Professional Services

IDP: A Deep Dive Into the Benefits and Use Cases

Explore the benefits and diverse use cases of Intelligent Document Processing (IDP) in various industries, including automating invoice processing.


Invoice processing on a manual basis can not only be time-consuming for employees but costly in a number of ways. Financial penalties for non-compliance can be unnecessarily accrued without proper planning and systems. In the UK, statutory interest must be charged on late commercial payments, which is typically 8% plus the Bank of England base rate for business-to-business transactions.

There’s also the Better Payment Practice Code, a voluntary framework followed by numerous businesses that maintain that 95% of invoices received must be paid within 30 days. In the US, many organizations are incentivized to complete invoicing processing early due to the discounts they can gain from vendors. Manual processing is frequently too slow to enable these benefits.

A clear and obvious solution to these challenges is hiring more people to clear the invoice workload. However, more than two-thirds (68%) of modern-day businesses struggle to hire the digital workers they need, with 45% blaming the shortage of qualified applicants. With a shallow talent pool proving to be a blocker and people usually proving to be a company’s biggest expense, technology adoption is the cost-effective method to achieving efficiency.

The Benefits of Intelligent Document Processing (IDP)

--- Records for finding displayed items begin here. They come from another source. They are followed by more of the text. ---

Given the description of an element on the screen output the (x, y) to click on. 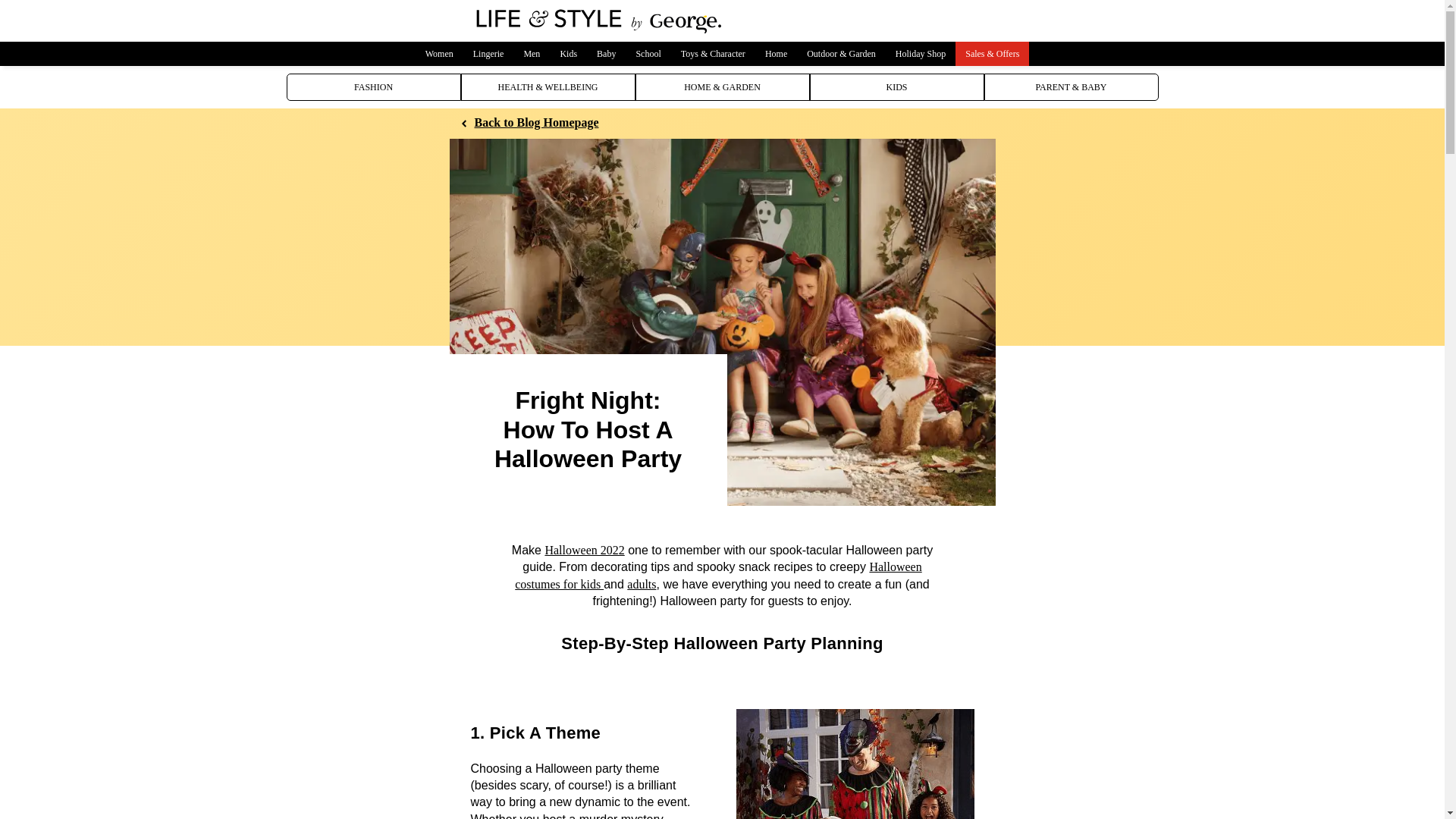
Women (438, 53)
Holiday Shop (920, 53)
adults (641, 584)
Lingerie (488, 53)
Halloween costumes for kids  (718, 574)
Halloween 2022 (584, 549)
Baby (606, 53)
Back to Blog Homepage (529, 122)
FASHION (373, 86)
Men (531, 53)
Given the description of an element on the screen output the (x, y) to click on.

More businesses are turning to robotic process automation (RPA) to take care of invoice processing without any human intervention. A key element of RPA, intelligent document processing (IDP), makes use of artificial intelligence (AI), machine learning (ML), and natural language processing to extract the needed data, whether it’s from PDFs, emails, images, scans, or even handwriting. The key benefits of IDP include:

  • Cost cutting from not having to process large volumes of data manually

  • Fast set-up times

  • AI enables immediate increases in accuracy

  • Workers save time by avoiding manual processing

  • Businesses can focus on maintaining strong levels of customer experience

A Wide Range of Use Cases

For any accounts payable team, extracting relevant information from a high volume of paper documents in varying formats is undoubtedly both costly and inefficient, and IDP removes the burden from these individuals. However, to say that this is the only use case for IDP would be doing the technology a disservice.

The healthcare sector can utilize IDP to access medical history in a structured and easy-to-digest manner, helping to inform patient care. In the banking sector, it can shine by extracting information from bank forms such as deposits, savings, or current accounts to help deliver a reliable, convenient, and prompt experience to customers. It can even make a difference in loan applications. This process can be lengthy and therefore frustrating for customers. Loan origination can eradicate any lengthy communications between loan officer and applicant.

In the oil and gas industry, IDP can extract key information from documents delivered by drilling operators, lease, and mineral rights holders to combine key messages into one smooth channel. Over in the legal sector, professionals can access relevant information from auditing files, mergers and acquisitions files, and property filings. In the construction industry, engineers can draw out critical information from engineering drawings and feed the relevant data into downstream planning systems.

IDP presents numerous possibilities. It can not only be applied to a plethora of different industries but handles tasks that organizations don’t have the human resource in place to complete. However, any implementation project requires underpinned expertise to ensure it can provide full value.